FindMax (Bubble Sort) scales quite great as it uses more swapping times. Hence it scales in a much better way than relative as the worst case of the time complexity would be O(n^2)
FindMax2 (Selection Sort) the scalability is not that great as it first finds the minimum element of all and place it at index 0 of elements. It scales poorly and the time complexity would be O(n^2). Please note that even the best case scenario selection sort is still O(n^2).
### Activity 14: Compare merge sort and selection sort
(times per sort)
| input size| merge sort | selection sort |
| -------- | -------- | ------------ |
| 10 | 0.17ms | 0.0ms |
| 1000 | 0.34ms | 4.8ms |
| 5000 | 1.28ms | 103.9ms |
| 10000 | 2.02ms | 332.31ms |
| 25000 | 11.28ms | 1880.55ms |
| 50000 | 27.4ms | 9902.09ms |
| 100000 | 50.96ms | 44590.81ms |
### Activity 15: Compare naive search and binary search
Linear search is more efficient in comparison of the functions. However, the time complexities change when applied to their corresonspondant data structure. Binary search is operates better in an array with the time complexity of O(log(n)) and linear search will be better in a linked list O(n). Due to the fact that binary search requires random access to the data and linear search requires sequential access.
## Look back
### What we've learnt
Time complexity of different sorting algorithms, which is better in what scenarios.
How fast they are, as well the general O(n) understanding and diving deeper into that. As well the unexpected timings of of binary search.
### What were the surprises
Not many surprises initially, Binary search was a lot faster than expected. Errors that could not be spotted in our code even though we used a debugging tool.(Stuck in console)

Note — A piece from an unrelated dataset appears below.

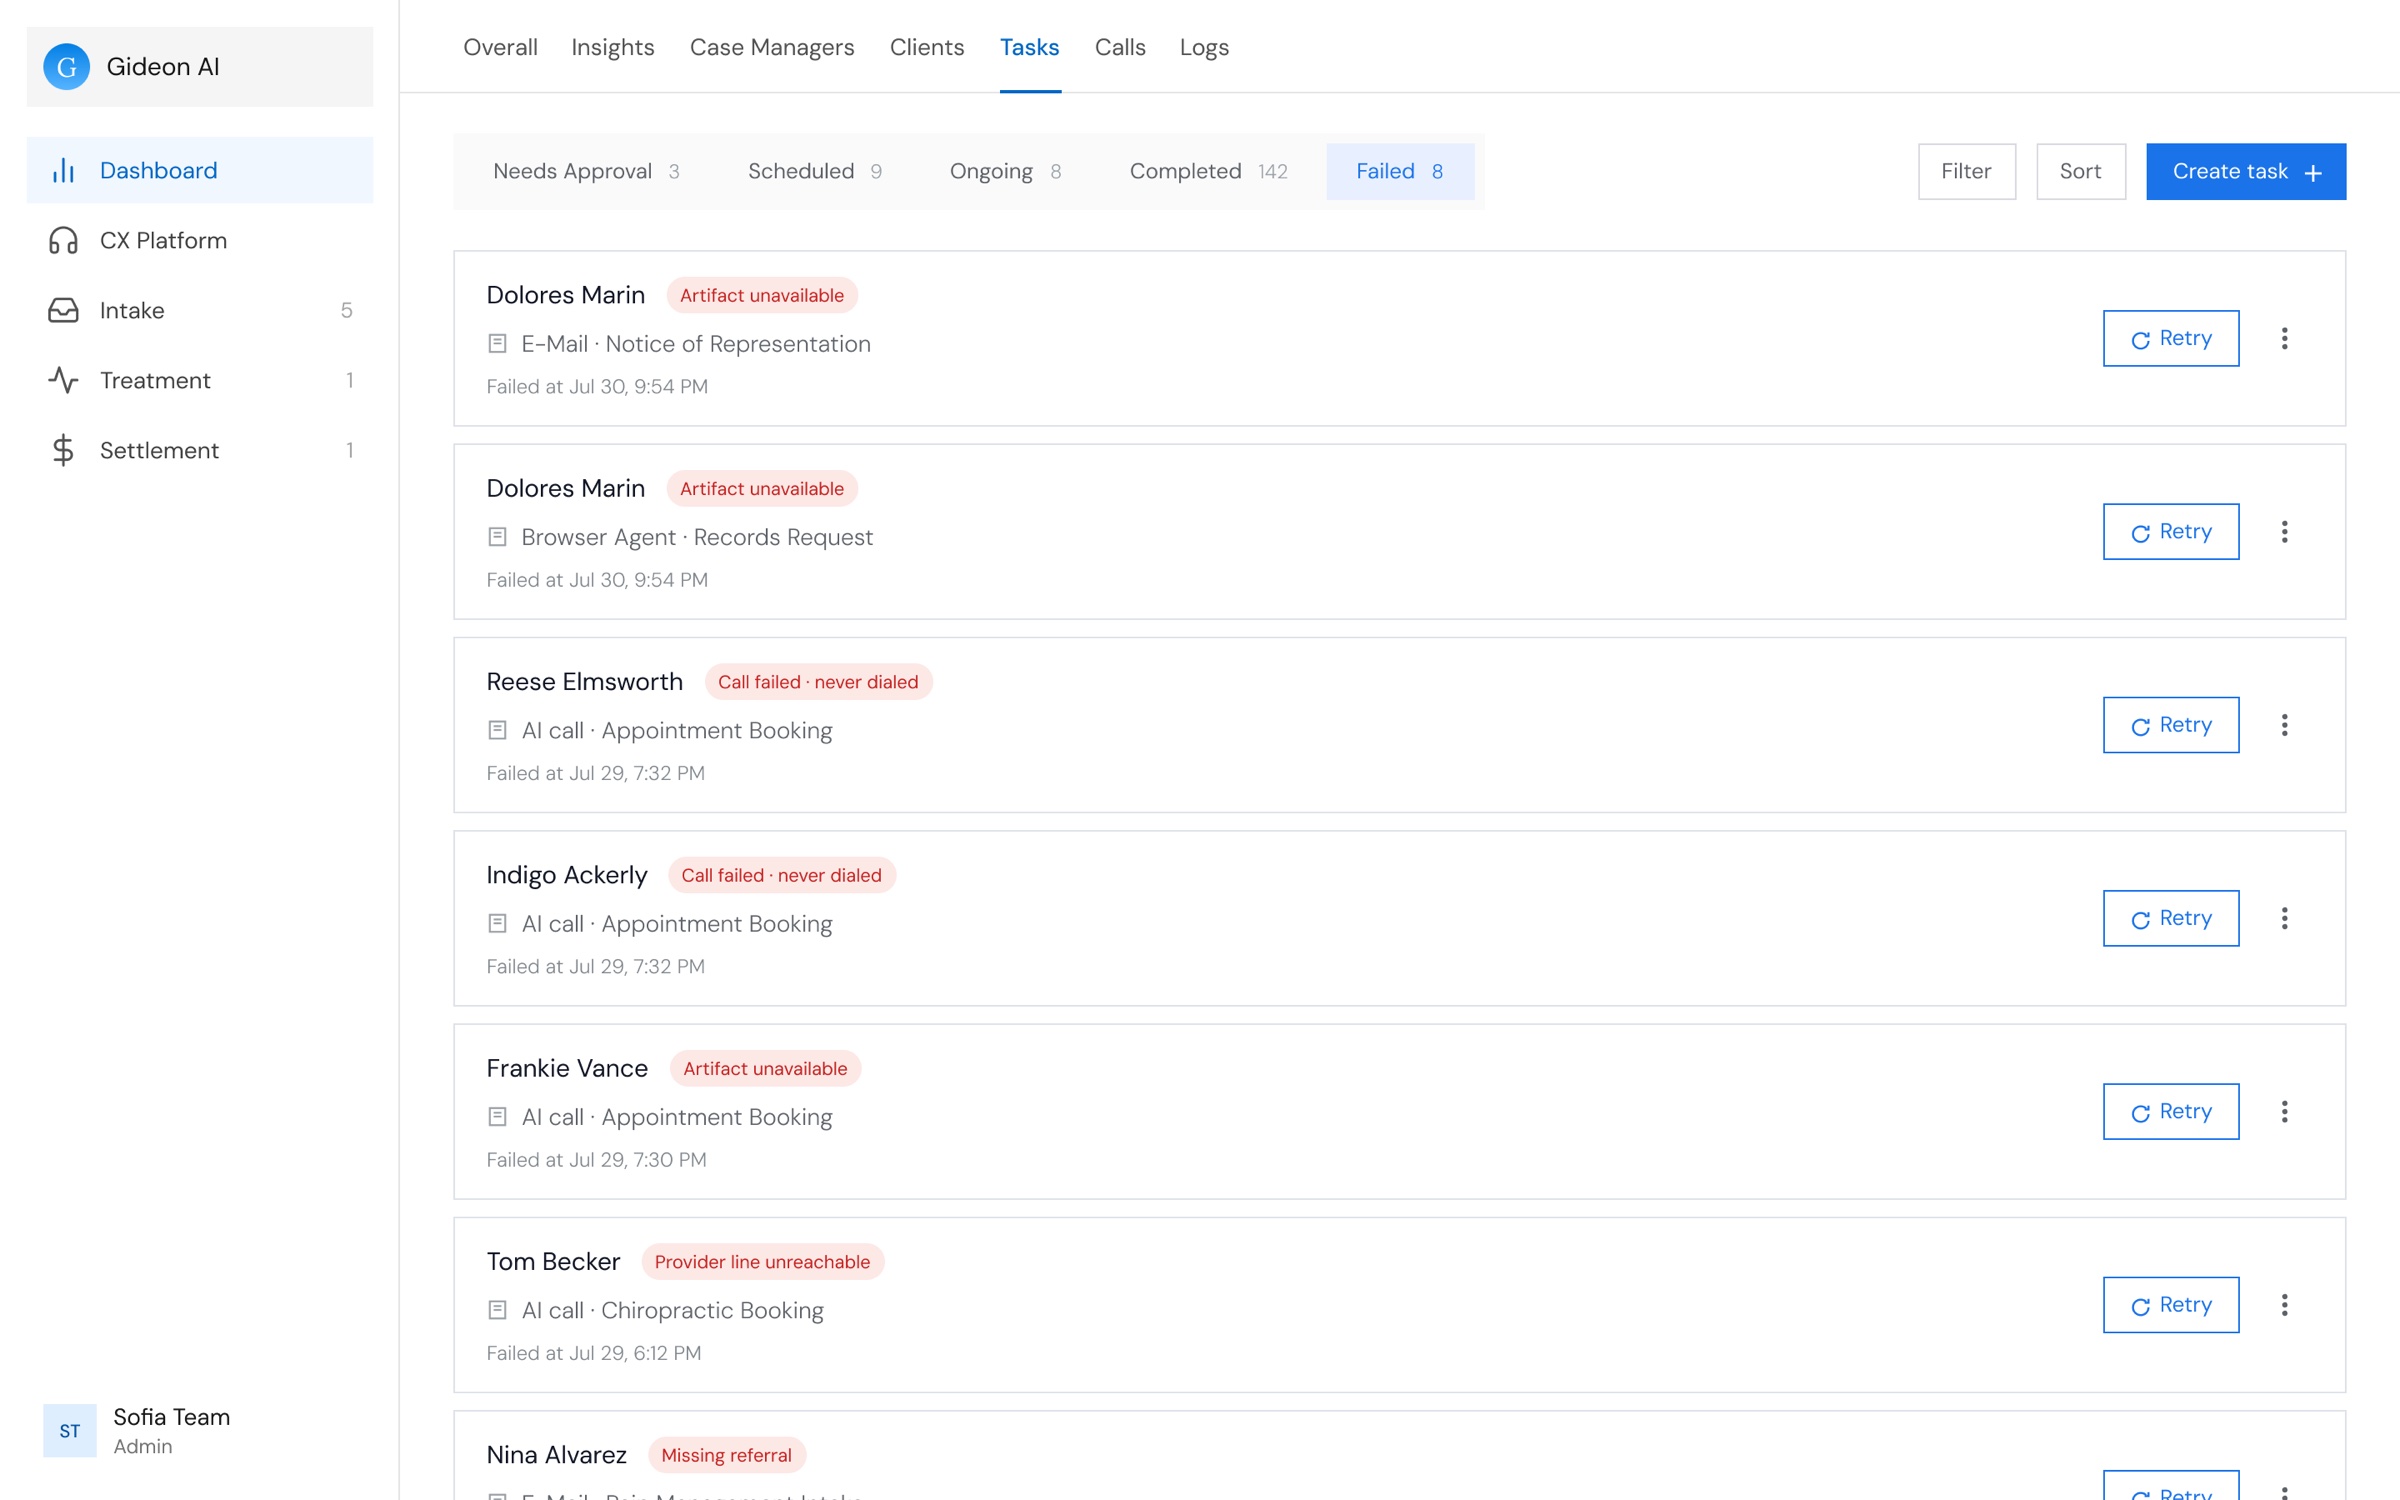Open the three-dot menu for Frankie Vance
The image size is (2400, 1500).
[2284, 1111]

### What problems we've encountered
Activity 14, our code was not giving bugs, however, it was stuck on the console. (Selection sorting function was incorrect).Merge sorting worked well, we attempted to debug (watches). However, still faced difficulties diagnosing the problem that was incorrect in our functions. Finally we figured out our two main functions
### What was or still is unclear
How one sorting algorithm succeeded whilst the other failed. Figuring the problem behind the code is unclear since it was only stuck in console and the debugger and build were not giving off any errors we chose to rewrite both functions completely.
### How did the group perform?
It was great, everyone was always supoer postive and putting their foot-forward, trying to make the work load as calming as possible. Everyone was naturally in sync. There were no hickups it was just that our time schedules didn't correspond which we as a group just worked around and respected everyone's time. Everything worked well, from coding to giving our own input as well as the teamwork collectiveness. Hopefully a compensation from other classes that students have to work together for Friday.